Nota editorial. Esta análise foi originalmente publicada por Lipe Camanzano e adaptada para a edição web do arquivo Insights & Intelligence do Lipe Travel Hub.

O recorde é ponto de partida, não linha de chegada

O turismo internacional brasileiro voltou a crescer e a promoção do país recuperou relevância em mercados importantes. Esse avanço precisa ser celebrado. Mas chegadas, sozinhas, não explicam todo o valor produzido por uma viagem. O próximo ciclo exige observar permanência, gasto, dispersão regional, consumo de experiências, participação de negócios locais e recorrência. O objetivo deixa de ser apenas colocar mais visitantes dentro do país e passa a ser construir jornadas que façam cada viagem gerar mais valor econômico e territorial.

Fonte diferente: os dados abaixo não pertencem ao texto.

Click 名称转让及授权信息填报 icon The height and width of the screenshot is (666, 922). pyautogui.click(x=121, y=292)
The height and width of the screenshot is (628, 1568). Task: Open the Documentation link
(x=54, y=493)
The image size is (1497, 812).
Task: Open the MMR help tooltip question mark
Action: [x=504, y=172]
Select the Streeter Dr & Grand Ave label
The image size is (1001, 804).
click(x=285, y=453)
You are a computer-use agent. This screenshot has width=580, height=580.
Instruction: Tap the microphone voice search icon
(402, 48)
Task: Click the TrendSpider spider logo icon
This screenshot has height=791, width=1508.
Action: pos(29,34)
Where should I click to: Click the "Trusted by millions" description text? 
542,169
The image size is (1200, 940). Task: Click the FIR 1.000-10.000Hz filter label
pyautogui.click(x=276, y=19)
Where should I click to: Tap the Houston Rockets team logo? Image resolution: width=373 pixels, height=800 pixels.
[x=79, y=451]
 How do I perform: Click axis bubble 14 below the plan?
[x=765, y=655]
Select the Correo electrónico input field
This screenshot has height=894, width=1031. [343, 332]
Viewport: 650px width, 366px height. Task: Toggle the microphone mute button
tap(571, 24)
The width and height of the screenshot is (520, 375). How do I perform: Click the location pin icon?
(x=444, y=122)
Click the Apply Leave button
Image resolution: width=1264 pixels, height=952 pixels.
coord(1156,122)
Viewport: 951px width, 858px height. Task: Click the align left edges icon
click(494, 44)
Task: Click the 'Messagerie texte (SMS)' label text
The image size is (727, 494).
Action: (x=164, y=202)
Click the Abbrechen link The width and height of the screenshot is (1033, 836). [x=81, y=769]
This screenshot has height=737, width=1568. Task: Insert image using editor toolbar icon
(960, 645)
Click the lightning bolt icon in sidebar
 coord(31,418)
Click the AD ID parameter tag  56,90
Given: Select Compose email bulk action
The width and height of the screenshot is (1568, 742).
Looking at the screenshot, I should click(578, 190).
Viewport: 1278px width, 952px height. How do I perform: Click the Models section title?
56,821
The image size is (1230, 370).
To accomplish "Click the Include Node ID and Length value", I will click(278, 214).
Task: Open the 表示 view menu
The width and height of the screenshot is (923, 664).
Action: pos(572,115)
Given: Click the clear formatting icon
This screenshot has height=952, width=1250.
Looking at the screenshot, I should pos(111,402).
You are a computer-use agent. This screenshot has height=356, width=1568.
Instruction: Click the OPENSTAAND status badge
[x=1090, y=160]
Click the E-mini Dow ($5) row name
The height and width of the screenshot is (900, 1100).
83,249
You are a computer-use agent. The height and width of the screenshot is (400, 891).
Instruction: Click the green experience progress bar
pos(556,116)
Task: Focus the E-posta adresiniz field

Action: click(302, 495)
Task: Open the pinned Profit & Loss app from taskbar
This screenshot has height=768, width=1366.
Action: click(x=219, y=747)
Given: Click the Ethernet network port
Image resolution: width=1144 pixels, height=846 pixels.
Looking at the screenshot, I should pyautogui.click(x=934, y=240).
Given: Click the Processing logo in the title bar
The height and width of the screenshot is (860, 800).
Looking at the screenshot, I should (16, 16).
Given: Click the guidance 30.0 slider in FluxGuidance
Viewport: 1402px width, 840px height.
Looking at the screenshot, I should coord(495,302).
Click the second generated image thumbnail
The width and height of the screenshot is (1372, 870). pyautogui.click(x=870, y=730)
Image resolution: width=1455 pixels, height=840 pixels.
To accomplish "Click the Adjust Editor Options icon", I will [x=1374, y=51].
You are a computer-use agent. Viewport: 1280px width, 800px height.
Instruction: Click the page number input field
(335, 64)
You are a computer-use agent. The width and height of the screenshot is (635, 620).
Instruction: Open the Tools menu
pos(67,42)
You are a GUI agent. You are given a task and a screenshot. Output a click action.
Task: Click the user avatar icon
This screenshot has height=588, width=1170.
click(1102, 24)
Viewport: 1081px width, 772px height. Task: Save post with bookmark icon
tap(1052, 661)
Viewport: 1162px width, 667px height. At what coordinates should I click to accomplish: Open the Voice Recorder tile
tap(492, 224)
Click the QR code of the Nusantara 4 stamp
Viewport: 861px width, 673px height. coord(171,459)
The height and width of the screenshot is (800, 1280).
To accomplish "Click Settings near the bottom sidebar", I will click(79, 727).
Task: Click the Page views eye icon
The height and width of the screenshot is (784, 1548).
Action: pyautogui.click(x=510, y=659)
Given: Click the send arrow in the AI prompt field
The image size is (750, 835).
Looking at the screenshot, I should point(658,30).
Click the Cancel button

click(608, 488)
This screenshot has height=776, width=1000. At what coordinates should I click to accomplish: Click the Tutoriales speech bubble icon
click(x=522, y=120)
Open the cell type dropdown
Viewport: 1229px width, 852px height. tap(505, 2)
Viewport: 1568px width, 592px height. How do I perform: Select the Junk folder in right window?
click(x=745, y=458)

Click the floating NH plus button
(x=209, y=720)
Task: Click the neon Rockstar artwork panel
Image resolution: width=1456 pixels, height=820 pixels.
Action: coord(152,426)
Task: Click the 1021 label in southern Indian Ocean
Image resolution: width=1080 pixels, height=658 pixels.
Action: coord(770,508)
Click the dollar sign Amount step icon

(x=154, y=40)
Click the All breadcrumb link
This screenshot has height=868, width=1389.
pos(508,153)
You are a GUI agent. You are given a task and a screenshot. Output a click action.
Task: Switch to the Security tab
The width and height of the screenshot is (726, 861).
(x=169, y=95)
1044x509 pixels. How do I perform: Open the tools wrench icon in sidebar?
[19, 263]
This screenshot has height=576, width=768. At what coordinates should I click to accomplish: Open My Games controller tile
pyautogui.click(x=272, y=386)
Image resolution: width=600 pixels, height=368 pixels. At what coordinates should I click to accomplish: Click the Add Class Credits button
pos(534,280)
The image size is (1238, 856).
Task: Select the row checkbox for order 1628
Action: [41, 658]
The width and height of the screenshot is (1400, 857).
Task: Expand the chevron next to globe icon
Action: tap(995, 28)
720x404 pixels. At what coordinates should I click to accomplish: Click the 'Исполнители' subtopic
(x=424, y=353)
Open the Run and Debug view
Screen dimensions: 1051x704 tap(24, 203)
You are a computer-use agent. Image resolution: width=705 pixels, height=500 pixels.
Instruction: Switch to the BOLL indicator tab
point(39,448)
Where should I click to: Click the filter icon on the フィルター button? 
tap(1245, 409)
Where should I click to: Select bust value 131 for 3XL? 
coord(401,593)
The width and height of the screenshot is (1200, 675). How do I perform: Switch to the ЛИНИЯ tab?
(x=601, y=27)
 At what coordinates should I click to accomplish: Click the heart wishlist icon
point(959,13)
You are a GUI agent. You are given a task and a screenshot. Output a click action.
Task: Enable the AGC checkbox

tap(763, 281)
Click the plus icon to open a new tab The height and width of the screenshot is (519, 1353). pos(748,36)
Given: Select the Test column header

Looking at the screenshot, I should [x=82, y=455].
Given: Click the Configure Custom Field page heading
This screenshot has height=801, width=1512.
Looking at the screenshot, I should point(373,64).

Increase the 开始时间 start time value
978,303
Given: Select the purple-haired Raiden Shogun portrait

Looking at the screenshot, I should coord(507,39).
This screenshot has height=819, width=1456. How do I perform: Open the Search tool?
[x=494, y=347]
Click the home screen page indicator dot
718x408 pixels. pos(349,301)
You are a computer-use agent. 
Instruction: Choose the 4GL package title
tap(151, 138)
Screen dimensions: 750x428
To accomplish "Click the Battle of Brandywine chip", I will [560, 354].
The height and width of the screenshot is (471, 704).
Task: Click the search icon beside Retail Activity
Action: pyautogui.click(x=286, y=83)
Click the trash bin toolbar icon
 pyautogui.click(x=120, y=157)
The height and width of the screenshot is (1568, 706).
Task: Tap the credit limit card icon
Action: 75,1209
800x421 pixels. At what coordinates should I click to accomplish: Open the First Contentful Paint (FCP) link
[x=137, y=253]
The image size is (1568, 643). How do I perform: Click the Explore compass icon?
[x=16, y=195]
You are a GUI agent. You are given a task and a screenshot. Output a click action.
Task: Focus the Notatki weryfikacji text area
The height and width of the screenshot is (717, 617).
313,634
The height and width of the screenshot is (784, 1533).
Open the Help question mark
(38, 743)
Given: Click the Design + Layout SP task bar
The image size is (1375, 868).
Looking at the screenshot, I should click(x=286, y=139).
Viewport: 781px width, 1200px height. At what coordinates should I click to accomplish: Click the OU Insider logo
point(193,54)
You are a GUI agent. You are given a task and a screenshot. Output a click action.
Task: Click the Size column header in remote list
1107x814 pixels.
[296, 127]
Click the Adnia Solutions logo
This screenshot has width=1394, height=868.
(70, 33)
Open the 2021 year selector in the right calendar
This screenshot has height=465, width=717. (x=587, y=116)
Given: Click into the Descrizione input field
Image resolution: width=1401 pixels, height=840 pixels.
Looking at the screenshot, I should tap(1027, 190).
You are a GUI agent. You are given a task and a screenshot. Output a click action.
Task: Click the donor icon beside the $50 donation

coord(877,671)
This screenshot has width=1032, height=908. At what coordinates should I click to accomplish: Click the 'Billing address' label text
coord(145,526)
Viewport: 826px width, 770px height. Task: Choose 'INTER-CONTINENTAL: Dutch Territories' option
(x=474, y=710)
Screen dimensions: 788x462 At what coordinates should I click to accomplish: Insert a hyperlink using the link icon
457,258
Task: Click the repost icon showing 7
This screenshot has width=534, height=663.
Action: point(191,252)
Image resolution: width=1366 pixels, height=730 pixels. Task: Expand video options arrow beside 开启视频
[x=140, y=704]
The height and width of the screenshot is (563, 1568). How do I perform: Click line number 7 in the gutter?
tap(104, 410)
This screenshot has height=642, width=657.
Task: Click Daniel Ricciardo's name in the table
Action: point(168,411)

Promoção cria desejo. Distribuição transforma desejo em receita

Uma campanha pode colocar um destino no radar e ainda assim não resolver o que acontece depois. O viajante precisa encontrar oferta organizada, conectividade, conteúdo compreensível, resposta comercial, meios de pagamento, disponibilidade e confiança para concluir a compra. Internacionalização acontece quando o produto pode ser encontrado, entendido, reservado e entregue. Por isso, promoção, produto e distribuição precisam operar como um único sistema.

Mais valor não significa turismo restrito

Buscar maior valor por viagem não equivale a defender apenas luxo ou preços mais altos. Significa ampliar o benefício gerado por diferentes perfis de visitantes. Uma jornada mais longa, que combina regiões, gastronomia, cultura, guias, pequenos negócios e experiências locais, distribui receita de forma muito diferente de uma passagem rápida por um único portão de entrada. O indicador relevante é quanto valor a viagem cria e quanto desse valor permanece com quem torna a experiência possível.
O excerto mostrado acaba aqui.